La même année, Otto réussit les examens requis à l’Université Laval et est admis à l’Ordre des agronomes du Québec; l’agronome qu’il avait toujours été, enfin reconnu dans son pays d’adoption. En 1995, l’Université Laval le nomme membre à vie.
BÂTIE SUR DES POIGNÉES DE MAIN
L’entreprise s’est bâtie sur le charme, la poignée de main franche et l’honnêteté. Otto a parcouru plus de kilomètres et visité plus de terrains de golf que presque quiconque dans le métier, et l’entreprise a survécu à tous ses concurrents. Il devient concessionnaire Jacobsen en 1982 et poursuit son expansion durant les années 1980 et 1990. Il tenait aussi à ce que chaque client reçoive une caisse de pommes chaque automne et une bouteille de vin à chaque Noël, une règle dont l’entreprise se souvient encore.
« Si le client en a besoin tout de suite, on doit le lui livrer tout de suite. »
LUDMILA
Otto n’a pas bâti tout cela seul.
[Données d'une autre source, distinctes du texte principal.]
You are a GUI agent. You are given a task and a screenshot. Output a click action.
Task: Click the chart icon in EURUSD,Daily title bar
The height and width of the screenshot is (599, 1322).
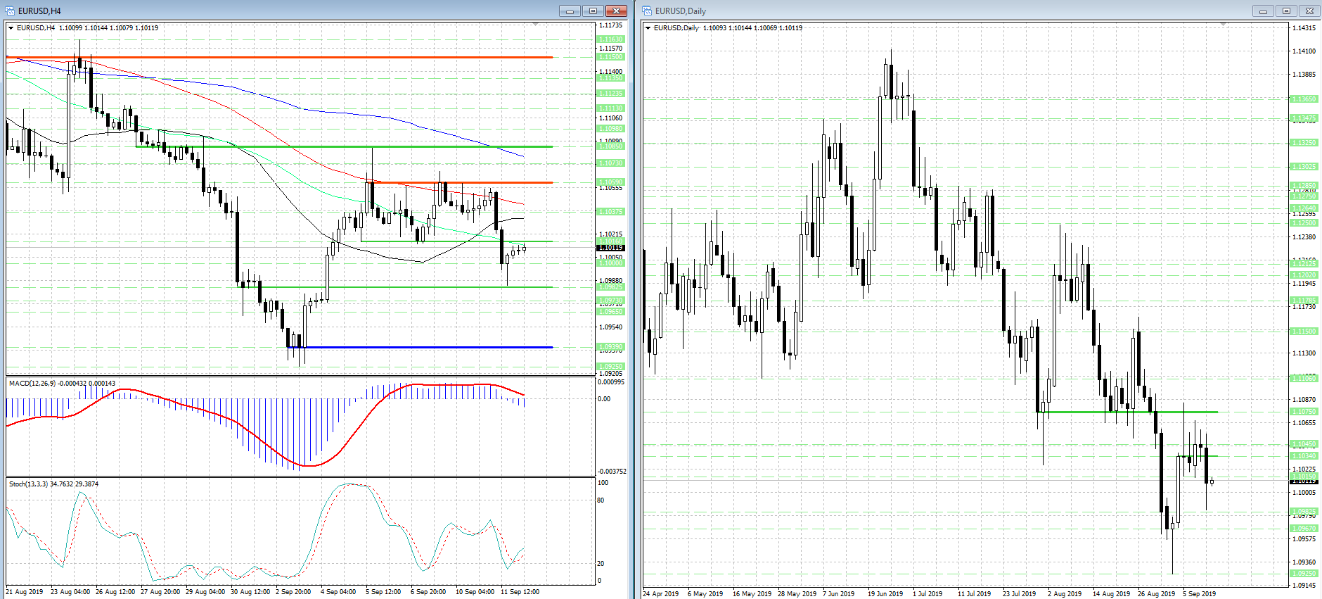pos(647,11)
Ludmila arrive de Tchécoslovaquie en 1968 pour visiter ce père qu’elle n’avait pratiquement connu que par lettres depuis l’âge de trois ans. Formée à Prague comme dessinatrice technique, elle travaille chez Dominion Engineering quelques mois à peine après son arrivée. Puis les chars soviétiques entrent dans Prague, et rentrer n’est plus une décision qui lui appartient. Elle et Otto se marient en 1970.
L’HÉRITAGE
Otto s’éteint en 2008. Le 1er janvier de cette année-là, son fils Phil devient président; sa fille Gaby occupe le poste de vice-présidente. Ses trois petites-filles — Ella, Madeline et Mia — forment la troisième génération d’une entreprise née d’un jeune homme, d’une valise et d’un diplôme qu’il ne devait pas mentionner.